If an unexpected winter storm hits a warm weather area, for example, a chain that sells winter weather clothing could quickly move product to that area if it has the right infrastructure in place. That same flexibility could help the company bypass issues the storm creates when it comes to shipping those items. Similarly, the easier a company makes it for a customer to return an item, the easier it is for the company to re-sell it. If it can create a simple pathway for the customer, the company will benefit. Rather than having the product sitting at the customer’s home until it’s convenient to bring it back, and possibly going out of style, it can be back on store shelves immediately, before it has to be marked down or becomes irrelevant.
How a retailer can go wrong
Returns can contribute to the type of problem that can plague a retailer: too much inventory. An inventory glut can also result from purchasing too much. That’s what caused a down year for Kohl’s in 2022. The company ended up marking down so much of its products at the end of the year that it was impossible to turn a profit.
The plan for Kohl’s in 2023 is to cut down on inventory. One way the company plans on doing this is to only add inventory when needed to meet customer demand. It will also more closely monitor slow-moving items, and introduce markdowns more evenly throughout the year rather than waiting until the ends of seasons. These are the types of insights data can provide that can help an organization make decisions.
What Macy’s got right
Macy’s is an example of a company that is increasingly using data and analytics to make these types of decisions in a proactive way, rather than as a reaction to bad news. In fact, in an earnings call in early March, the company reported that its inventory levels were down 3% in 2022 and 18% overall compared to 2019. Macy’s executives also said that more than two-thirds of its $1.3 billion in capital expenditures in 2022 went toward data analytics and other supply chain modernization projects, as employees have used data and analytics more to calculate pricing and to forecast sales demand.
Macy’s initiatives covered many aspects of the supply chain, including getting the product to customers.

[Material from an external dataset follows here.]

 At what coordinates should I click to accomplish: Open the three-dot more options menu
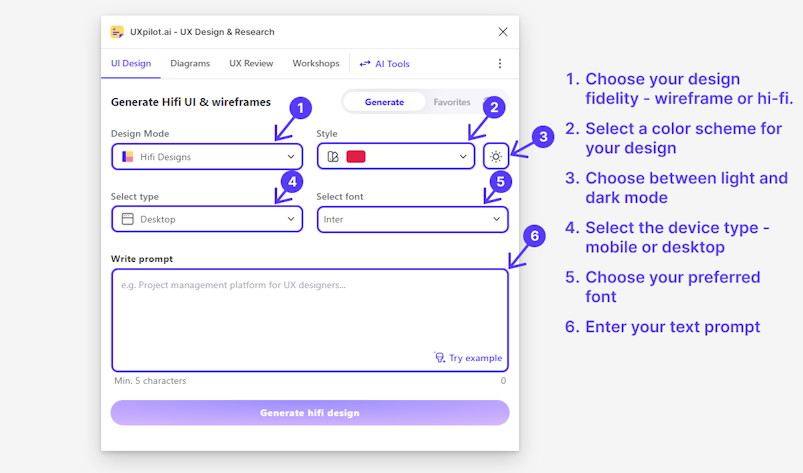click(x=500, y=63)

It considered pick-up in store, faster delivery to customers’ homes, package consolidation, so one order doesn’t result in many packages if customers order online, and the company even looked at creating efficiencies in the return process.
Another metric that the company watches closely is related to its customers’ buying: how often they use credit, how quickly they repay, and what debt levels look like. If, based on that information, it looks like the economy is slumping, Macy’s won’t expect as many sales as other years. Macy’s has been credited with a ‘disciplined’ approach to inventory, and it is a model that other companies are likely to try to follow based on its success.
It’s also an approach that is not limited to retailers. Companies across all types of industries are looking at these types of efficiencies, especially since March of 2020. From just-in-time manufacturing to finding enough warehouse storage if they decide to stock up on product, having the right analytics solution in place can help an organization make the right decisions based on its individual situation and needs.